Most Americans would laugh at the idea of worshipping a golden calf. Then they spend forty years organizing their lives around debt, career advancement, asset accumulation, and the approval of “the economy.” Solomon warned that the borrower becomes servant to the lender. Jesus warned that no one can serve both God and Mammon. The old gods demanded temples, priests, and sacrifices. The modern god simply asks for your time, your attention, your family, your peace, and eventually your identity. The question isn’t whether modern society worships. The question is whether we’ve mistaken our servant for our master.

When Mammon Drowns

What if the next great flood isn’t water?

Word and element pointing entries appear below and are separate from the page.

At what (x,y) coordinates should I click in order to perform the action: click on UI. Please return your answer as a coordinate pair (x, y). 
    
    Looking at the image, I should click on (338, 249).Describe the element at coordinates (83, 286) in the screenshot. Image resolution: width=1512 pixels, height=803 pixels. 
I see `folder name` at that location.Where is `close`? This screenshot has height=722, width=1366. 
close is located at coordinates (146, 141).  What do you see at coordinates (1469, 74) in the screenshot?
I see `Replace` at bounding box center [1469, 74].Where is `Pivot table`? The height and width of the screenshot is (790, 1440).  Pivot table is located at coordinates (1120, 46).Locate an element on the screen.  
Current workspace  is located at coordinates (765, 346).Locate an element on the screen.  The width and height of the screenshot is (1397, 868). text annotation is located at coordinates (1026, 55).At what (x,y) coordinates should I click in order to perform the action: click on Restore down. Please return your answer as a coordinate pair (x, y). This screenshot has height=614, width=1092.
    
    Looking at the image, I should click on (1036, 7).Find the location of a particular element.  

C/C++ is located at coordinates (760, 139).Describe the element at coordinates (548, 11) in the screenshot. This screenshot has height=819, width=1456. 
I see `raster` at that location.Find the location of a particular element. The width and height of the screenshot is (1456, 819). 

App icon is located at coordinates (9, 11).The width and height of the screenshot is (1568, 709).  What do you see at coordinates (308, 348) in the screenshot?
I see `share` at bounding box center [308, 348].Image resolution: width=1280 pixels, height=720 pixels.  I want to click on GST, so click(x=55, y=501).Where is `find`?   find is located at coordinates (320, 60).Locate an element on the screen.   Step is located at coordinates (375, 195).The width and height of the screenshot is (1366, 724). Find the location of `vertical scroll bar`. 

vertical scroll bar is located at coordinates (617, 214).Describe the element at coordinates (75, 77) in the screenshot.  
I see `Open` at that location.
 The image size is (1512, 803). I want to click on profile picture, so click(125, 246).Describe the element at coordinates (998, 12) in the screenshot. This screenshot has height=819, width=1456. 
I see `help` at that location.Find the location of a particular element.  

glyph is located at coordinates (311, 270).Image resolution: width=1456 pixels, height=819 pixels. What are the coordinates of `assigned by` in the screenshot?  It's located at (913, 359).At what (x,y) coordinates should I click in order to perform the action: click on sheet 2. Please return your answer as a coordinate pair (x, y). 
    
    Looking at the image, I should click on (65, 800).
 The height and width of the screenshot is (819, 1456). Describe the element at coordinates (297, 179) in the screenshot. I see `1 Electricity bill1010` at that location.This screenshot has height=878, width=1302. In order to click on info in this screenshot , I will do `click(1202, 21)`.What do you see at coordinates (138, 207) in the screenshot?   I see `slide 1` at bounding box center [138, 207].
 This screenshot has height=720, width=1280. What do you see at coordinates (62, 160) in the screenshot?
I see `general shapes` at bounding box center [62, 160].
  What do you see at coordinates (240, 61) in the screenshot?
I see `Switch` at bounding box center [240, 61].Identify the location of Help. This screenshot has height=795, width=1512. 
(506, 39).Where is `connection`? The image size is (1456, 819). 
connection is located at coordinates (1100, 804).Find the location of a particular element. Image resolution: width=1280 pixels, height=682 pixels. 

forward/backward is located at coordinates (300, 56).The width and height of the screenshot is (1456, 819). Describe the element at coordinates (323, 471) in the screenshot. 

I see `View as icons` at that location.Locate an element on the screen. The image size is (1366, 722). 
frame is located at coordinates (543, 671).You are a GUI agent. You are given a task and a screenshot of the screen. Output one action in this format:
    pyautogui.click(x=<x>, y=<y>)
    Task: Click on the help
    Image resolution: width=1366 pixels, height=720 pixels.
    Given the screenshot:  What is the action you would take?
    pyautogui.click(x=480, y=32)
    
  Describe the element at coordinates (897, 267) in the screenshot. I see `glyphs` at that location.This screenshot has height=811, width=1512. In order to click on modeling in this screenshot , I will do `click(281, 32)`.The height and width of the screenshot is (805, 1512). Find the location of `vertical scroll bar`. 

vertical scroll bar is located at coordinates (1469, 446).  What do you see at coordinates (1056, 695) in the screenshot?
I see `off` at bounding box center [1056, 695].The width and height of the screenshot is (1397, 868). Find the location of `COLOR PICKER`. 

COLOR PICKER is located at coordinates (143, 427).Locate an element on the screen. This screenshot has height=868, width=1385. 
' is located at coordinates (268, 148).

What if it’s a collapse of confidence?

For generations we have been taught to trust retirement accounts, stock markets, debt-fueled growth, central banks, and an economic system so large that most people don’t understand how it actually works. We assume tomorrow will look like today because it always has. The people in Noah’s day thought the same thing. They were eating, drinking, marrying, buying, selling, building, and planning for the future right up until the moment their world disappeared beneath the waves. If the modern god of Mammon were ever exposed as a false idol, the greatest losses might not be financial. They might be spiritual. Millions would discover that the thing they trusted to save them never could. The question isn’t whether markets rise or fall. The question is whether your faith rises and falls with them.